Por Laís Fontenelle
Psicóloga. Autora do Blog Infância de Clarice
“Lápis, caderno, chiclete, pião
Sol, bicicleta, skate, calção
Esconderijo, avião, correria, tambor, gritaria, jardim, confusão
Bola, pelúcia, merenda, crayon
Banho de rio, banho de mar, pula cela, bombom
Tanque de areia, gnomo, sereia, pirata, baleia, manteiga no pão
Giz, merthiolate, band-aid, sabão
Tênis, cadarço, almofada, colchão
Quebra-cabeça, boneca, peteca, botão, pega-pega, papel, papelão
Criança não trabalha, criança dá trabalho
Criança não trabalha”
Grupo Palavra Cantada.

## LINHAS EXIBIDAS
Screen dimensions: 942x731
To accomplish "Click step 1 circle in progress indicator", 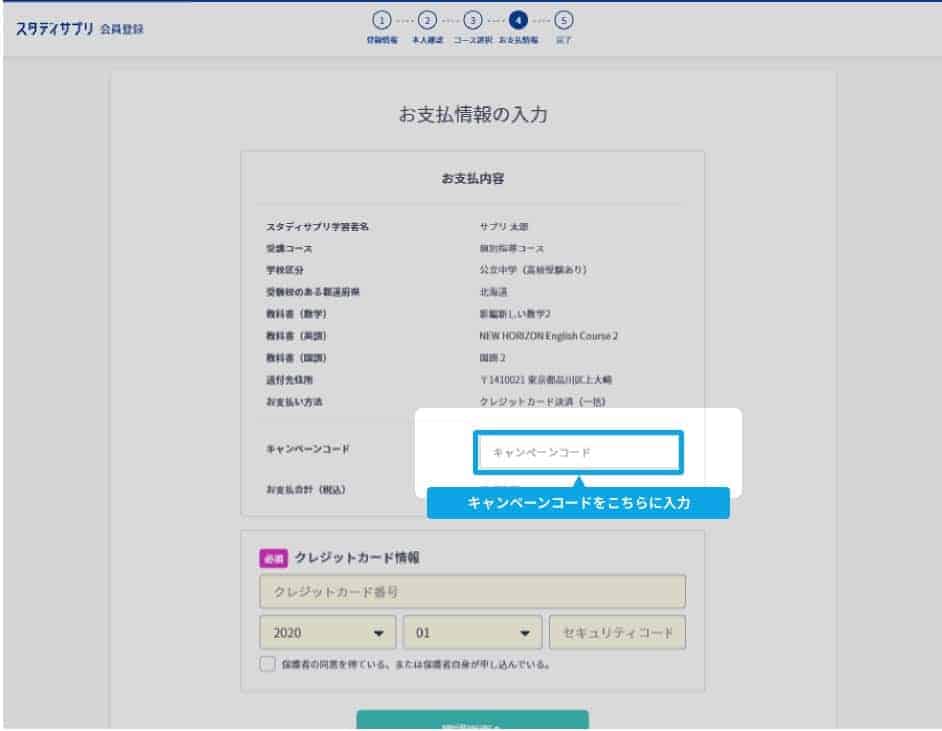I will [x=380, y=19].
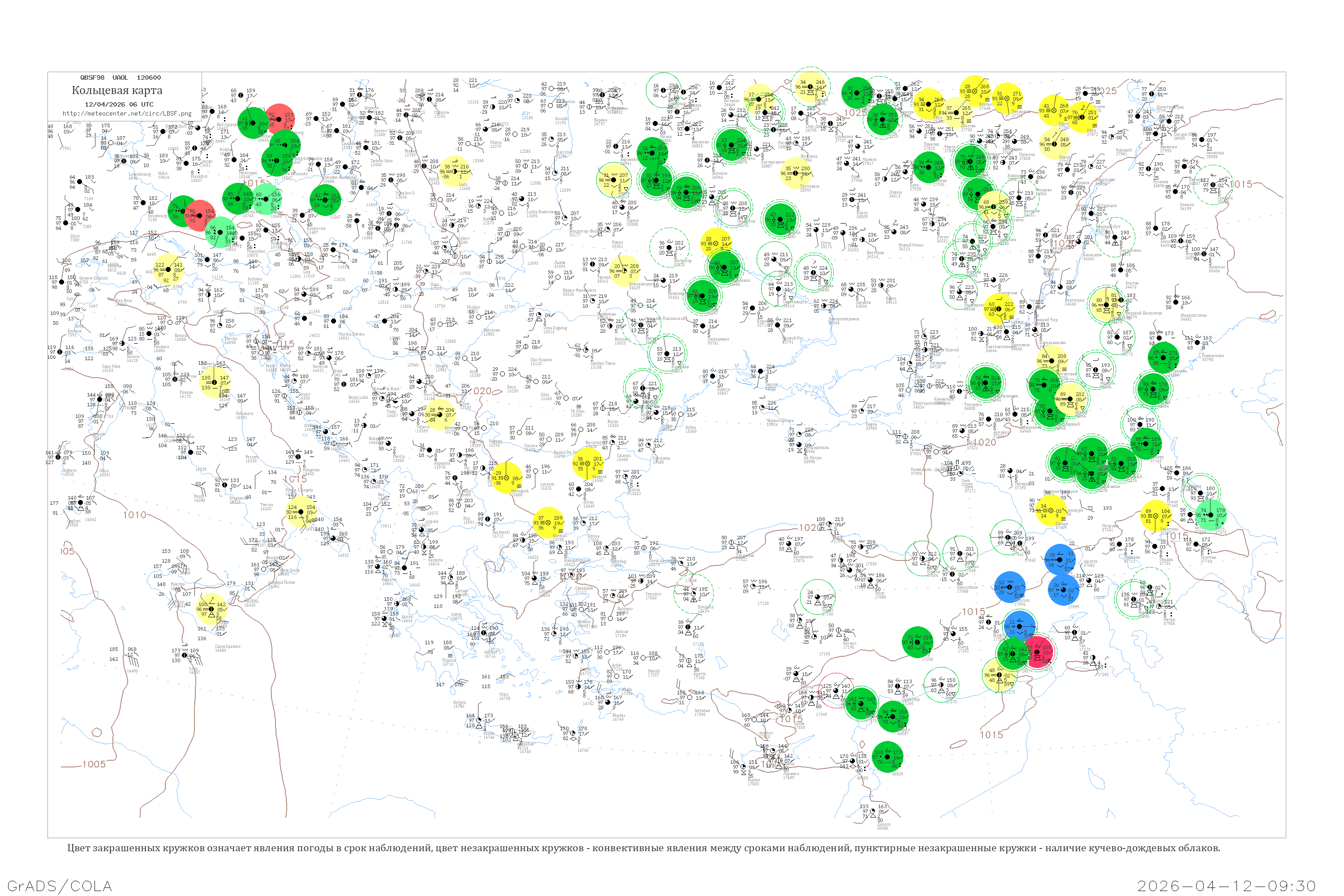Click the blue snow circle at Erzurum
Screen dimensions: 1344x896
click(x=1010, y=587)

## TAREFA PROPOSTA
Responda com base no trecho selecionado:
1. Qual é o nome do blog de que Laís Fontenelle é autora?
2. Quais três itens aparecem depois de "Giz," na mesma linha?
3. Que grupo é mencionado na última linha?

## RESPOSTA REDIGIDA
1. Infância de Clarice.
2. Merthiolate, band-aid e sabão.
3. Grupo Palavra Cantada.